───── Extracted text

Most locals live in a cluster of rondovals like this one, found in Kelly and Cherise’s community. A typical home has multiple rondovals used for living spaces, each one is designated for a different purpose, much like the rooms in our homes. A Zulu family usually has one for cooking, one for the “Head of the home” to sleep in, and then each of his wives and their children have their own rondovals for sleeping in. I was constantly amazed at the steep and precarious places you can find these rondovals.
Kelly is with an elderly woman from his community. The Zulu would call her “Gomo” which is their word for “Grandma.”
This is another elderly Zulu woman in a wheelchair. Getting around in a wheelchair in Zulu land is doubly tough. There are no paved roads or driveways (much less wheelchair accessible parking spots!) and the hills pretty much prevent any wheelchair transportation.
This is the whole Smith Family. Cherise Smith is South African. She grew up not far from the area they live in now, and has always had a heart and interest for the Zulu people. She and Kelly met in the States. When they left the States, they had a son, Wyatt (far right) and a daughter, Zoleka or Zoey (second from far left). When they arrived in South Africa, they reunited with Zoey’s biological family who live in Zulu land. Her grandmother was caring for the other three girls who are her sisters. They “adopted” the whole family and helped out however they could. Kelly built rondovals for them on his property. More recently, however, their grandmother has become unable to care for the girls any longer, so the Smiths gladly opened their home and adopted them.
This is a typical African Tree. I don’t know its official name, but you can find them peppered around most of the continent.
An African buck hides out in the bush. The wildlife in Africa is quite amazing…especially for photography enthusiasts. But the accessibility to wildlife also poses some danger to the locals, especially those who live in more untamed places, such as Zulu land. In Zulu land, I don’t know that they necessarily have to worry about buck, but Kelly did mention that the school children are afraid to walk to school during certain times of the year due to wild boar in the bush and crocs in the river!
The Smith’s ministry helpers are giving out soccer balls to the Zulu children. As in most of Africa, Soccer is a favorite pastime for the Zulu children. Receiving such a gift is very special for them.

──────────

Tasks for this exercise
1. In the passage on Zulu life, swap "rondovals" for "huts" throughout the part that opens with the words containing "Most locals live" and closes with "find these rondovals.", and write out that part again.
2. According to the passage on Zulu life, what word would the Zulu use for "Grandma"?
3. Write what comes next in the passage on Zulu life, picking up after its final sentence.

───── Recorded data

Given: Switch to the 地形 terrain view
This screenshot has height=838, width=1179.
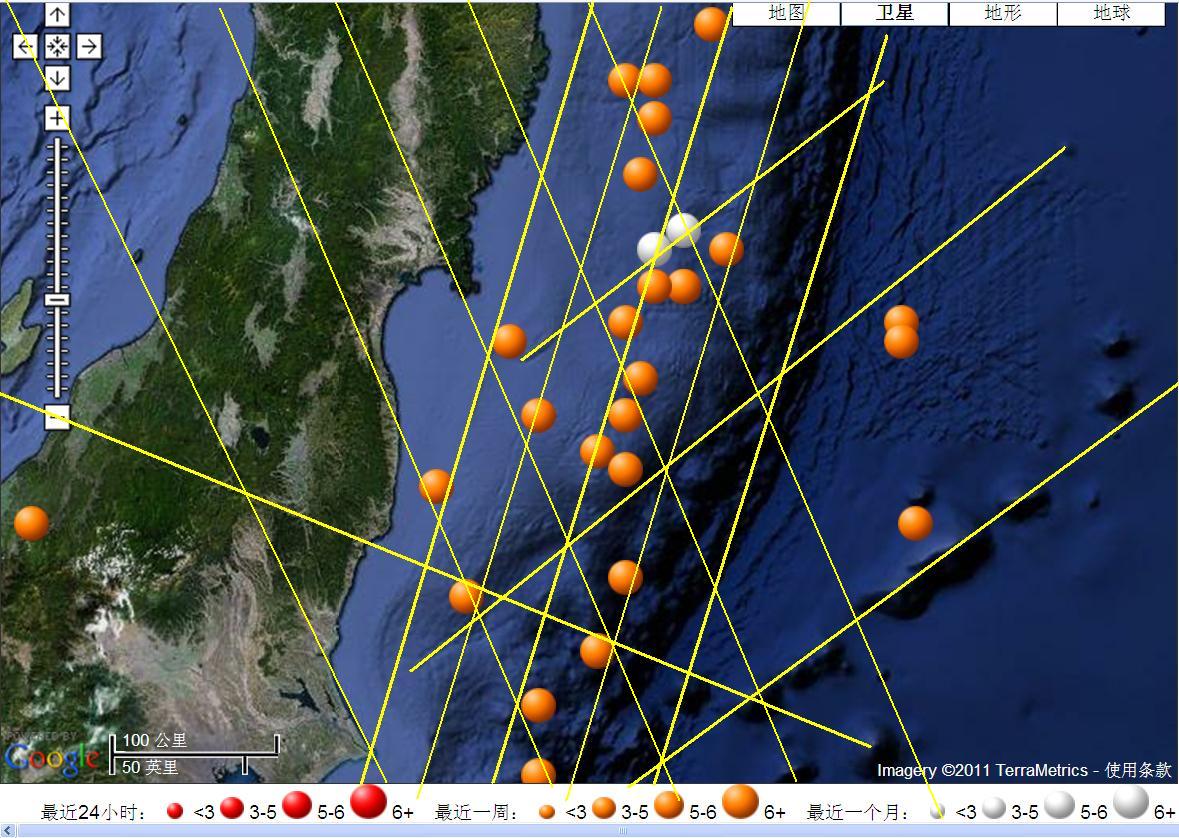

──────────

Per-task outputs
1.
Most locals live in a cluster of huts like this one, found in Kelly and Cherise’s community. A typical home has multiple huts used for living spaces, each one is designated for a different purpose, much like the rooms in our homes. A Zulu family usually has one for cooking, one for the “Head of the home” to sleep in, and then each of his wives and their children have their own huts for sleeping in. I was constantly amazed at the steep and precarious places you can find these huts.

2. "Gomo"

3.
This is Kelly with a Zulu baby. Can you imagine caring for a child in this environment? Just keeping them diapered alone could be a full-time affair! But I think this picture illustrates something important about the Smiths. They truly and deeply love the Zulu people. They aren’t removed from them or watching from a distance. They live among them, have community with them, and serve them continually.
Some of you may recognize this as a Macadamia Nut tree. The Smiths recently planted a crop of these trees on their property, in hopes that their bounty will provide for some costs of caring for the widows and orphans. The Smiths already do much of this, but of course are limited by their funds. This one is dried out because the water pump that provided them with water broke.
Kelly and some Zulu men are moving a water pump which is used to water the crops on their farm.
I of course didn’t take this picture because that is me (Steve Evers) helping fix the water pump. This is an example of the difficulty of just maintaining daily life in this area. But even with all of these chores, the Smiths find lots of time to spend serving and loving their neighbors.
Looking out over the rooftops of Zulu rondovals to the steep hills and twisted trails.
Although the kingdom of darkness has taken much dominion here, Jesus has not forgotten this place. He is still the true and reigning King on a mission in this place.
Thank you for joining me for this tour of Zulu land, South Africa. I hope it has provided you with an interesting glimpse into life in this tough place. More than that, I hope you will join me in battling in prayer for the great needs of the Zulu people as well as for the Smiths, God’s ambassadors of light, peace and love in this dark place.